Would you transcribe only the lines from the one holding "The width and" through the end of the material, exactly, without any pictures?
—————
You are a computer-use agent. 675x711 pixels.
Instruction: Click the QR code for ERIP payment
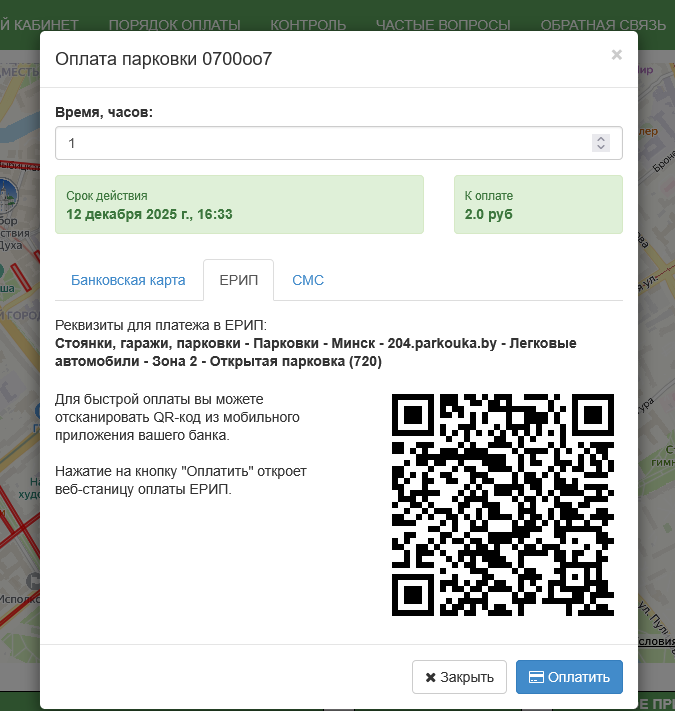pos(502,505)
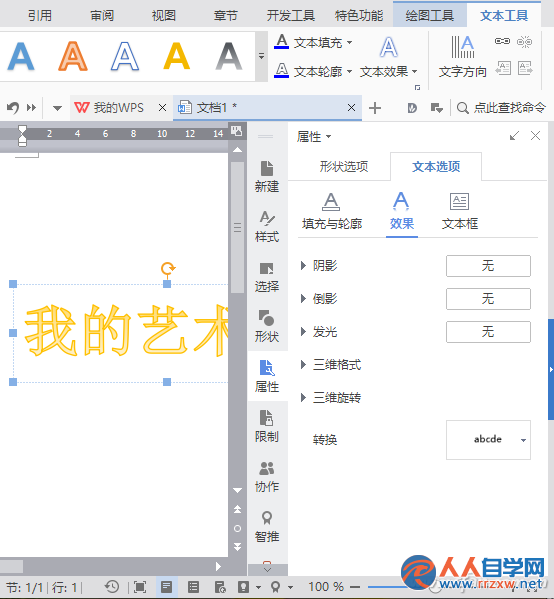The image size is (554, 599).
Task: Switch to the 绘图工具 ribbon tab
Action: click(x=430, y=15)
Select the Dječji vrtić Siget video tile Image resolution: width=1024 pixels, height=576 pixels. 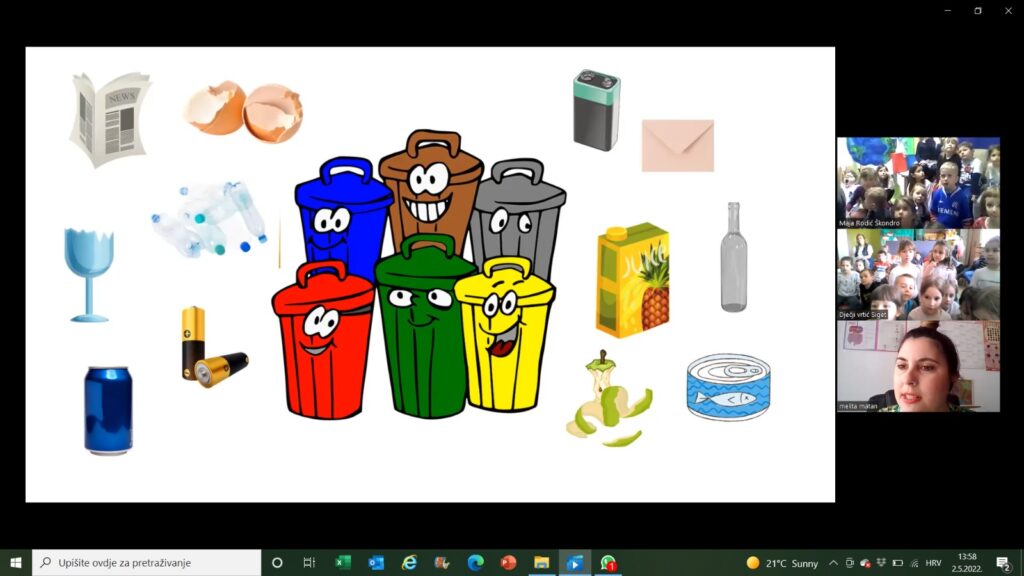918,274
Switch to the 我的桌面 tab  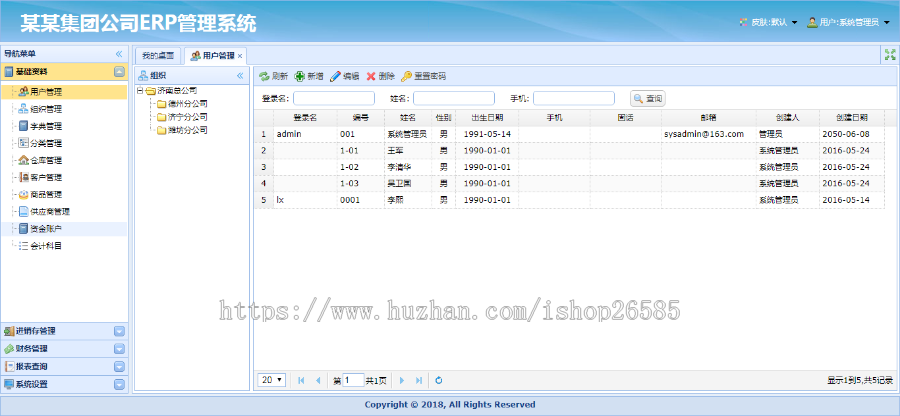(158, 55)
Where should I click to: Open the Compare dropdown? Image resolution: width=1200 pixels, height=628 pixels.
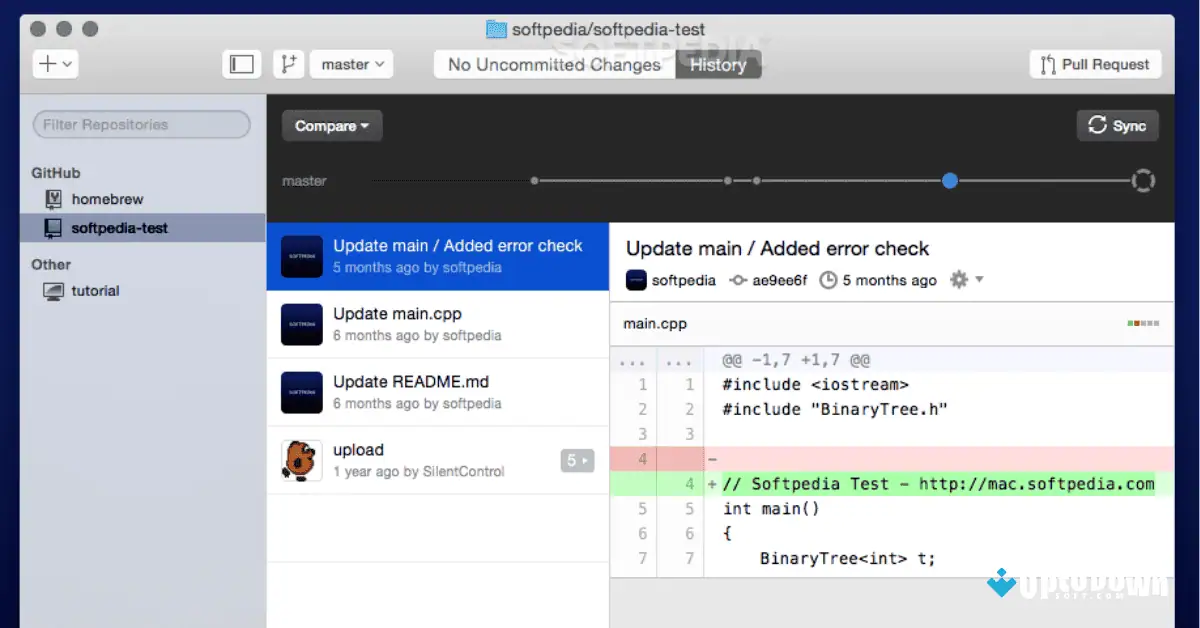(x=331, y=125)
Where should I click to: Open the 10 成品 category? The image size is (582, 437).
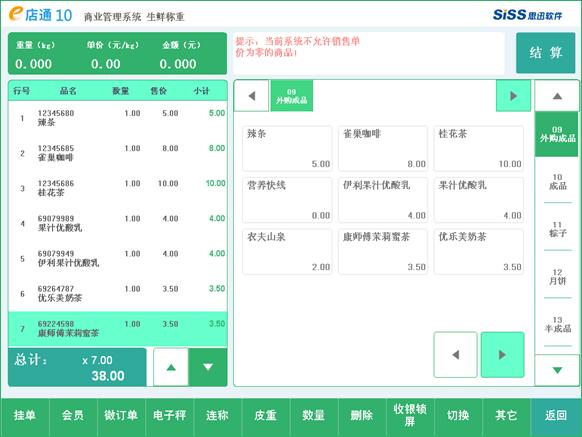click(x=557, y=182)
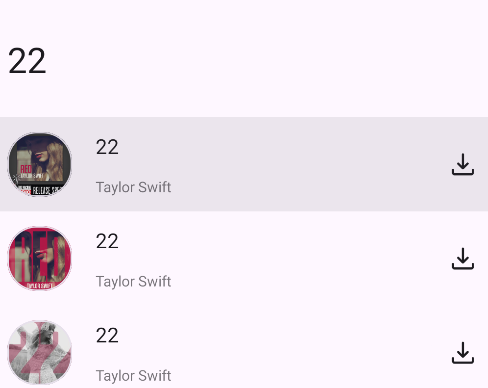Select song title 22 beside crimson cover

coord(107,241)
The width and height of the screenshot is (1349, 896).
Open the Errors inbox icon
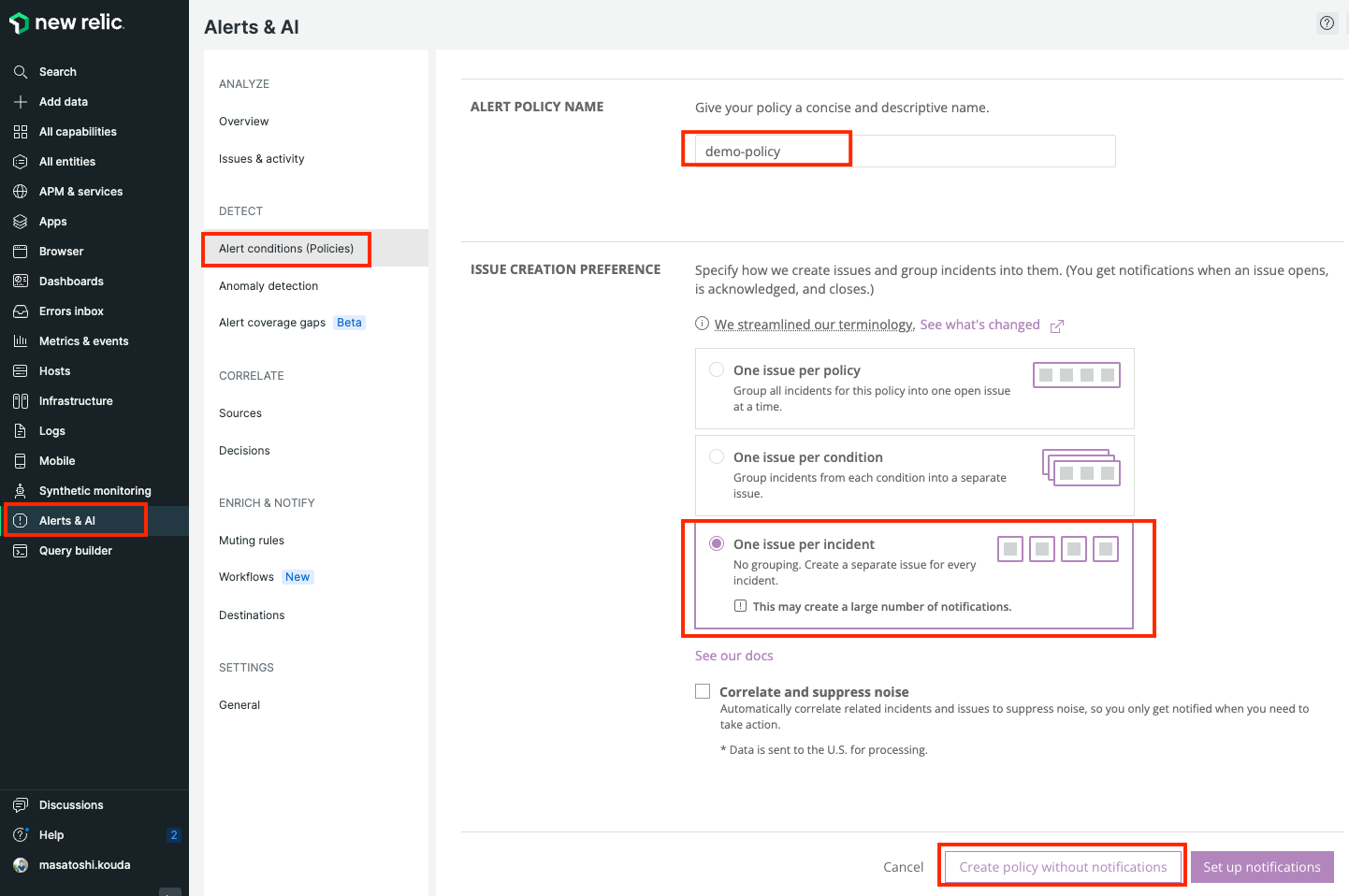point(21,311)
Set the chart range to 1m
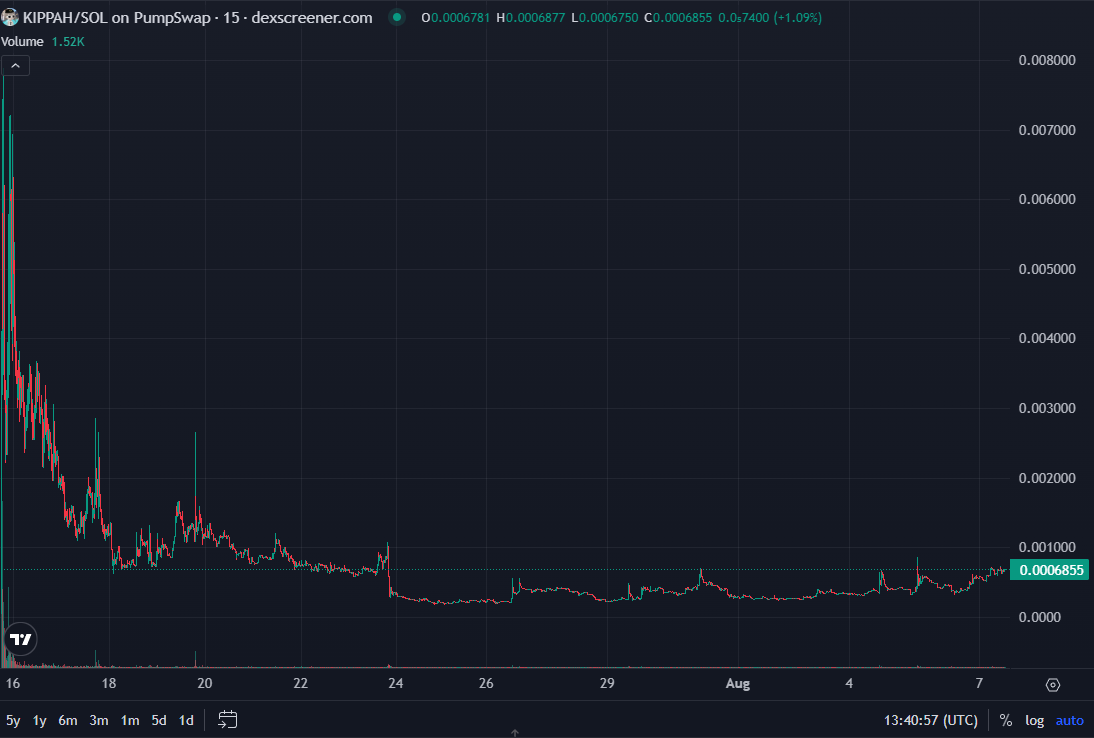This screenshot has width=1094, height=738. coord(129,720)
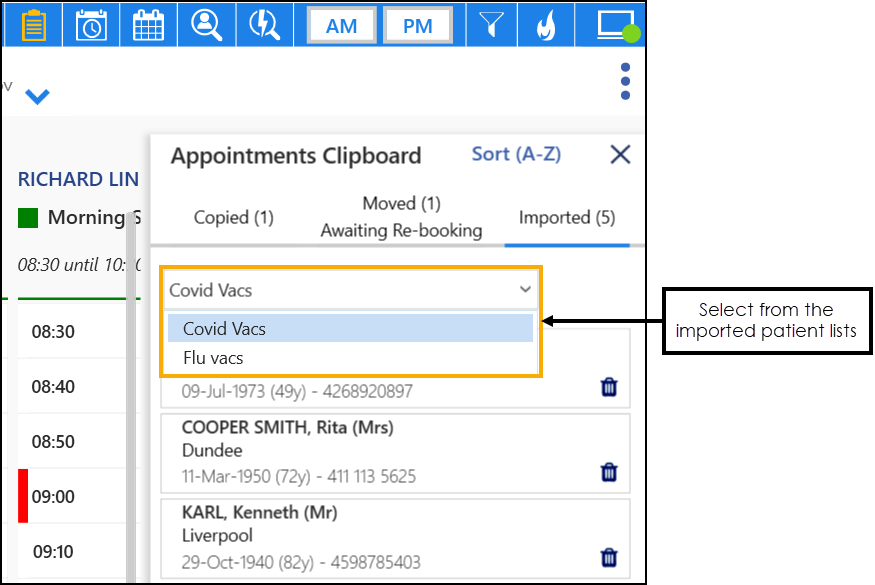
—————
Written reply:
The width and height of the screenshot is (1349, 896).
Open the Errors inbox icon
point(21,311)
Set the chart range to 1m
This screenshot has width=1094, height=738. coord(129,720)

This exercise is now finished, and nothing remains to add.